В этой тенденции прислушиваться как к учителям к поэтам, стремившимся сохранить хотя бы некоторые очертания «левой поэзии», отчетливо просматривается и общая линия отношения к Хлебникову. У него заимствуется утопическая тематика и атрибутика, некоторые (не самые радикальные) особенности стихосложения, опосредованный студенческими штудиями интерес к славянскому корнесловию, а также отдельные черты жизненного поведения. Так, нельзя не обратить внимания, что стихотворение Кульчицкого как будто перепевает воспоминания Спасского, хотя писалось независимо от них и основывалось на иных источниках: «Жилось Хлебникову всегда плохо. Он бедствовал и не имел пристанища. Лучшие друзья часто уставали от него, не будучи в силах справиться с его неприспособленностью и неорганизованностью. <…> Случайные издатели запускали руки в разваливающиеся вороха его рукописей и, наугад, вытащив связку, россыпью печатали его стихи. <…> Имущество Хлебникова ограничено. Оно помещалось в вещевом мешке. Туда укладывались накопившиеся рукописи, листки с мелкими значками и буквами. Буквы роились, как насекомые. Кроме бумаг, мешок содержал куски хлеба. Поломанные коробки папирос. Ночами мешок мог служить подушкой. Иногда добавлялся причудливый груз, вроде кустарных ящичков или игрушек» (С. 64–65).

Пожалуй, именно трех этих пунктов и казалось достаточно, чтобы полагать себя или других наследниками Хлебникова. Вспомним, что на роль наследников претендовали Ксения Некрасова (ее называл в этом качестве Асеев[956]) и Николай Глазков, причем легенда о Глазкове как продолжателе Хлебникова была едва ли не канонизирована: во всяком случае, именно с нее начинает Евг. Евтушенко предисловие к представительному сборнику стихов Глазкова[957]. Но, как нетрудно убедиться, такое впечатление было поверхностным и потому ложным. О первой из них точно написал Самойлов: «…некоторые черты интонационного сходства обманывают. Есть поэты, которые по своему устройству мало воспринимают от других. Такова и Ксения Некрасова»[958]. Что же касается Глазкова, то решительно отделяла его от Хлебникова сквозная ирония, которой творчество старшего поэта начисто лишено.

Что же касается того, что мы осознаем как главное в творчестве Хлебникова, то оно не было в те годы воспринято. Сравним то, что Асеев говорил студентам Литинститута про Хлебникова, с их собственной поэзией. Асеев: «Он <Хлебников> на самом деле интересовался главным образом своими математическими исчислениями»[959]. Никакого отклика. «Он видел историю, видел время на таком огромном протяжении, что становилось как-то так, что холодок по телу пробегал…»[960] (Асеев).
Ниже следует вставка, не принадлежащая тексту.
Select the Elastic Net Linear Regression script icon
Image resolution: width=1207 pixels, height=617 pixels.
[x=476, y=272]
У молодых история представала только как прошлое, а не время во всех измерениях, «…знаменита в нашей среде его „Азбука ума“, где он говорит о том, что значимость, смысл уже складывается в звуке, что первоначальным корнем слова был звук…»[961] — и это проходит бесследно. Из творчества Хлебникова выветривается то, что можно было всерьез воспринимать как ядро, и остается только внешнее подобие.
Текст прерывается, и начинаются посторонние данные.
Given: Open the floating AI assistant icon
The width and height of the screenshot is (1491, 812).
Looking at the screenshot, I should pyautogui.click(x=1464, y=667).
Миф Хлебникова, складывающийся в творчестве молодых поэтов того времени, — миф, улавливающий только ничтожную часть того богатства, которое могло дать его творчество. Но такое положение вещей было обусловлено временем. И тут, пожалуй, следует вернуться к статье, поминавшейся в начале нашей работы, авторы которой предлагают такое объяснение: «Косвенной политической причиной таких совпадений, как одновременный выход книг Хлебникова, Чурилина и Асеева, было стремление сталинского режима консолидировать общество на новых, националистически-имперских, а не классовых основаниях, а также, возможно, слабая и краткая „псевдооттепель“, связанная с назначением Л. П. Берии наркомом внутренних дел. Но есть и другая причина, не связанная напрямую с политикой: вероятно, людьми постсимволистского поколения, т. е. теми, кто родился в конце 1880-х и в 1890-х годах, была к этому моменту пройдена достаточная дистанция — временная и психологическая — чтобы приступить к мифологизации навсегда утраченной и насильственно вытесненной из общественной памяти эпохи (в эмиграции эти процессы начались намного раньше)»[962].
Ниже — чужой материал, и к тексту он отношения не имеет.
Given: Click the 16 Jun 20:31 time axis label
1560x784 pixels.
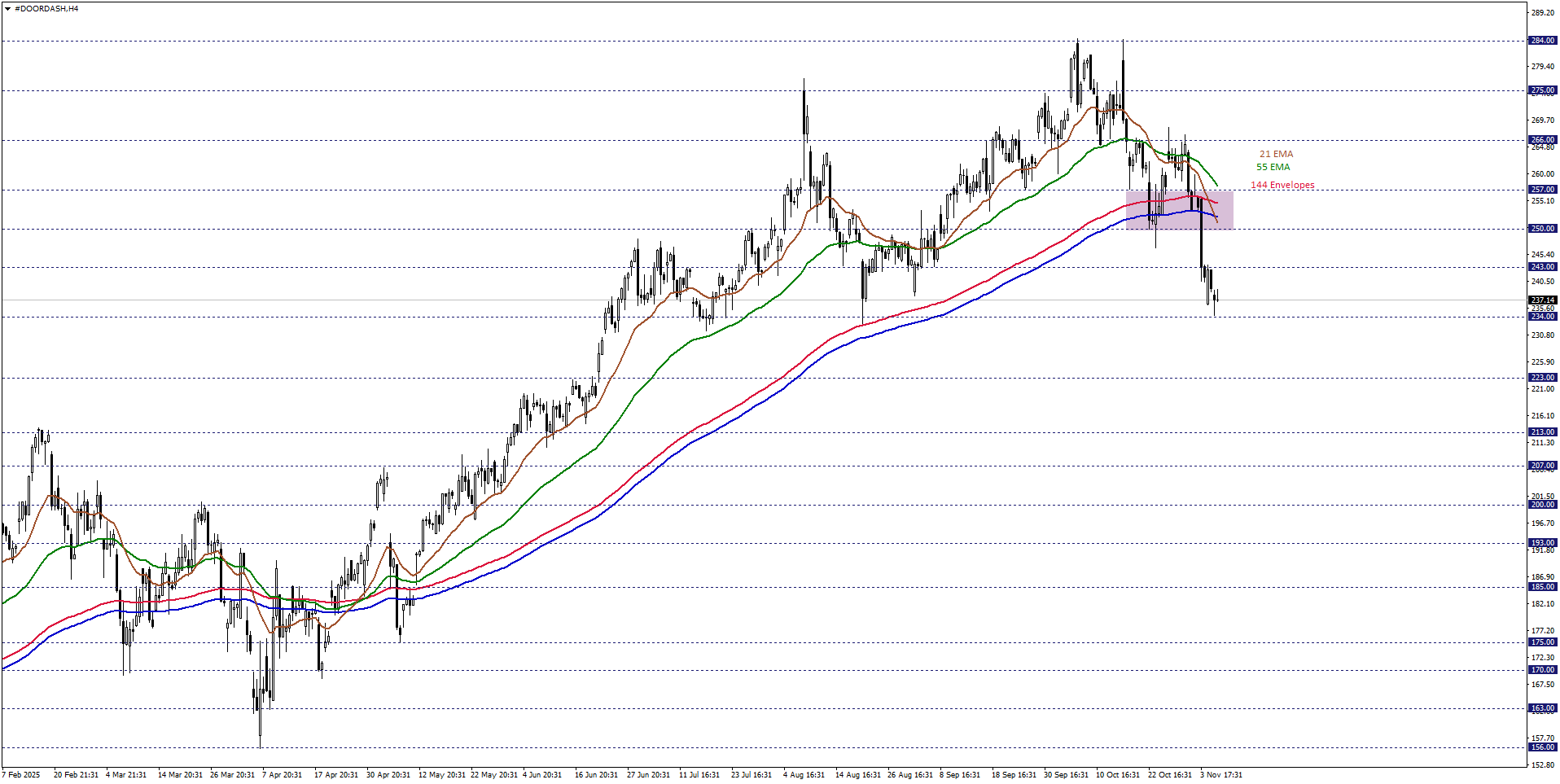Looking at the screenshot, I should pos(596,775).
Бериевская псевдооттепель, кажется, вообще не имела отношения к интересующей нас проблеме; национально-имперская идея также вступала в противоречие с пониманием утопий Хлебникова как вселенской гармонии. Но и мифы постсимволистского поколения тут тоже были, по нашему убеждению, ни при чем. Ни «Полутораглазый стрелец» (кстати сказать, разрушающий представление о том, что именно 1940 год можно считать годом начала мифологизации представлений о постсимволистским поколении; до известной степени сюда же относятся и «Встречи» Пяста, написанные с позиции «младших»), ни мемуары Спасского, ни первая редакция мемуаров Лили Брик, ни мемуарные художественные произведения (вроде поэмы «Маяковский начинается», не случайно получившей свою Сталинскую премию — что, впрочем, не мешает ей быть замечательной поэмой) еще далеко не создали сколько-нибудь заметной инерции, которая уже существовала в эмиграции. Миф создавался молодым поколением, которому предстояло пройти с гигантскими потерями войну, удушающую реальность конца сороковых (когда в ту же поэму «Маяковский начинается» будут вписаны сервильные главы, вроде «Знаменосец революции»), и отойти от Хлебникова, оставив его легендой своей молодости. Этому мифу противопоставлялись или собственно научные исследования (и тут невозможно не сказать о предисловии к «Неизданным произведениям», где авторы смогли ни разу не упомянуть почти неизбежное имя вождя и учителя), или еще не очень определившиеся интенции, много позднее выразившиеся во фразе Ахматовой: «Я уже не говорю о Маяковском и Хлебникове. Это <1910-е годы> полностью их время»[963]. Но это уже должно стать предметом специального анализа.

И все же в нашем контексте вряд ли можно забыть, что последнее из дошедших до нас стихотворение Кульчицкого, написанное в день отъезда на фронт («Мечтатель, фантазер, лентяй-завистник…»), датировано 26 декабря 1942, и место написания едва ли не символически обозначено: Хлебниково-Москва.